In a wonderful passage, Caesar, abandoning all Roman decency, engages in debauchery in Egypt, lurching from a gluttonous banquet to bed a Greek cum Egyptian queen:
Once [Cleopatra’s] peace was born with [Caesar], bought with monstrous gifts, they consummated their pleasures in such grand affairs with a feast, and Cleopatra rolled out in greatest commotion her own display (not yet exported into Roman life and times) of lavish luxuries.
Lucan’s Catonian Moralizing finds its fullest expression in his lament that Romans are wasting blood and treasure fighting other Romans—dissipating energy that could be used to conquer the world:
Who has possessed the world more widely, or through fate’s successes raced so quickly? Each war gave you nations, every year the Titan Sun watched your advance toward both the poles. Just a small stretch of earth remained in the east, until the night was yours, all day was yours, the heavens would run for you, and all the wandering stars beheld would be Roman. But your fates went backward equal to all your years that lethal day in Emathia. In its blood-soaked light it made India feel no horror at Latin rods, and now no consul stops the Dahae’s wandering and leads them inside walls, then girds himself up to mark out Sarmatian colonies with the plows …

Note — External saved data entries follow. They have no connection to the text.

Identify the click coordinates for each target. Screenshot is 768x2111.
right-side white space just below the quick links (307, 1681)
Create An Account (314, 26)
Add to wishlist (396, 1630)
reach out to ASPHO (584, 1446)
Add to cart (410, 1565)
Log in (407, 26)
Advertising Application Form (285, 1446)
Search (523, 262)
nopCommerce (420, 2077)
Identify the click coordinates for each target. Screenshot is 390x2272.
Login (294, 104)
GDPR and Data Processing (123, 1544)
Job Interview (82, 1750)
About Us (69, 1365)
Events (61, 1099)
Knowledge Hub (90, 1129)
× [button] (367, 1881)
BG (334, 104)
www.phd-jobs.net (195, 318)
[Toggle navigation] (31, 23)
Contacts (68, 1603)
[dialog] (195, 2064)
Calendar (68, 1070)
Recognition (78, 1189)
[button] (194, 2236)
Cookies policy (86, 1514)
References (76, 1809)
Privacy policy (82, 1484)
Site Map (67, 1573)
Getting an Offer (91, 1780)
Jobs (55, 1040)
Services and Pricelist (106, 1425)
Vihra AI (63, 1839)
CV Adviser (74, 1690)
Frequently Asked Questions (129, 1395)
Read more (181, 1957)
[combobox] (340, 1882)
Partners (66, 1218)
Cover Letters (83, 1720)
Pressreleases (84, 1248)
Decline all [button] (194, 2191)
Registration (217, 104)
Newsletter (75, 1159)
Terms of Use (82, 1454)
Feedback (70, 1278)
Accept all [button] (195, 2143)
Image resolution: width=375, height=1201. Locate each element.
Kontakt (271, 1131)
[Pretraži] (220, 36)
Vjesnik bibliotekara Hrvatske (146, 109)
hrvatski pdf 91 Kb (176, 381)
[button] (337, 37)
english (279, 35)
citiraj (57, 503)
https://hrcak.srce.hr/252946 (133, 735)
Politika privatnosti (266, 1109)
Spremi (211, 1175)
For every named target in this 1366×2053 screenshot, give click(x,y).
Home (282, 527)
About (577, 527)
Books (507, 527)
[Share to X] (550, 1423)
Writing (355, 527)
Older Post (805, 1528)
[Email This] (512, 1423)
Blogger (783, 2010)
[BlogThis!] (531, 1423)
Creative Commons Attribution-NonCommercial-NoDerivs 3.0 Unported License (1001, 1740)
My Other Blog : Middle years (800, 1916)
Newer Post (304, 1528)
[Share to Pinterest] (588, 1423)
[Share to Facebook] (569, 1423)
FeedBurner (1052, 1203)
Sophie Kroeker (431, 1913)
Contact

In the end, the Civil War has killed so many actual, old-stock Romans, that Rome is no longer Rome, but a foreign city, filled with foreign peoples:
Rome is packed, but not with citizens, stuffed with the scum of the world we’ve given her up to disaster, so that now in such a bloated body a civil war could not be waged!
The above has an ominous resonance for the modern United States. Made great by the qualities of its native, old-stock population, it is actively facilitating the mass migration of foreigners who lack those qualities.
But Catonian Moralizing, like all moralizing, is ultimately a crutch. Lucan failed to recognize that the thing he wanted above all—Roman world empire—was the ultimate cause of civil strife. The new provinces, divorced from Roman custom and law, and inhabited by non-Romans, provided the senatorial elite with opportunities for wealth and glory on a scale unimaginable to prior generations. The Republican system, which promoted spirited competition among its elites, could not accommodate this excess. The benefits of an empire are not possible without its cost. Let us hope our story does not end as Rome’s.
I read the Penguin Classics translation by Matthew Fox. It was published in 2012 and has a good introduction, section breaks, and explanatory notes. If you can read Latin (I can’t anymore), the Loeb edition, translated by JD Duff in 1928, is also worth checking out.
Lucan’s life is recorded by both Suetonius (in a very short biography) and Tacitus (who mentions him in the Annals).
Very nice, thank you!
This is a lovely and very interesting post, and well written. Great job!